Stored items

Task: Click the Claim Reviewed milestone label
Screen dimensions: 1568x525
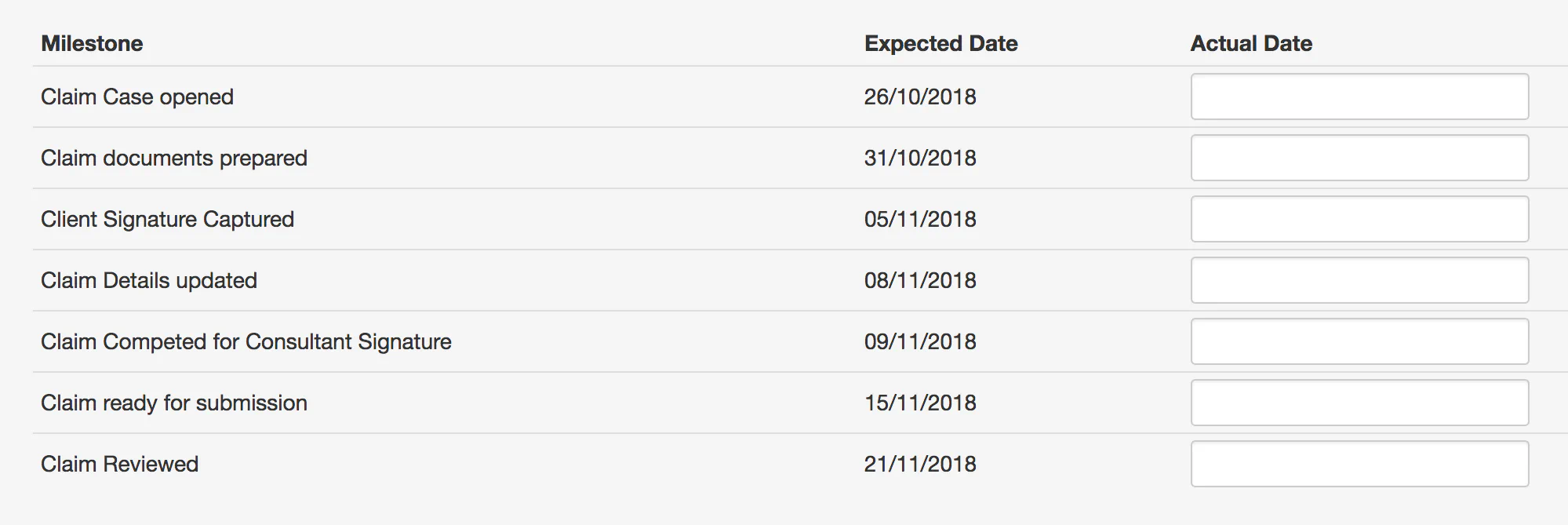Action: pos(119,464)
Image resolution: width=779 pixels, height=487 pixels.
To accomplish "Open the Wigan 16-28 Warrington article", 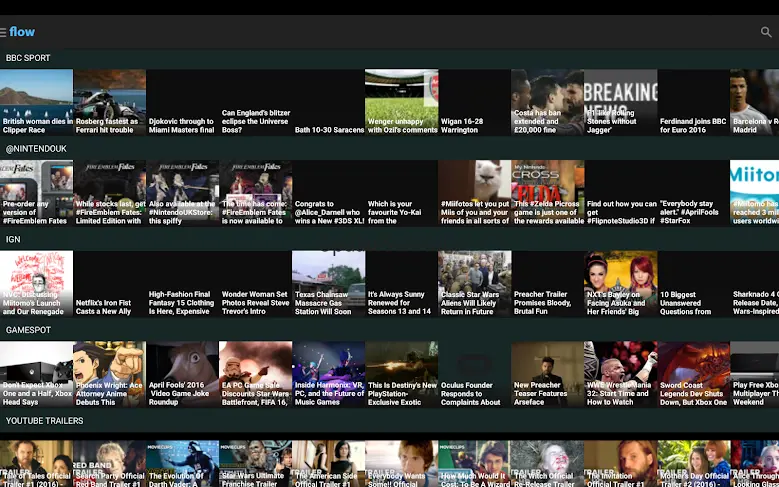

TASK STATEMENT: Output, exactly and without pictures, the lines above that run from the one containing "Screen dimensions: 1568x525" through the last line of the entries, inclusive.

SOLUTION TO THE PROBLEM:
Screen dimensions: 1568x525
Action: pos(119,464)
Image resolution: width=779 pixels, height=487 pixels.
To accomplish "Open the Wigan 16-28 Warrington article", 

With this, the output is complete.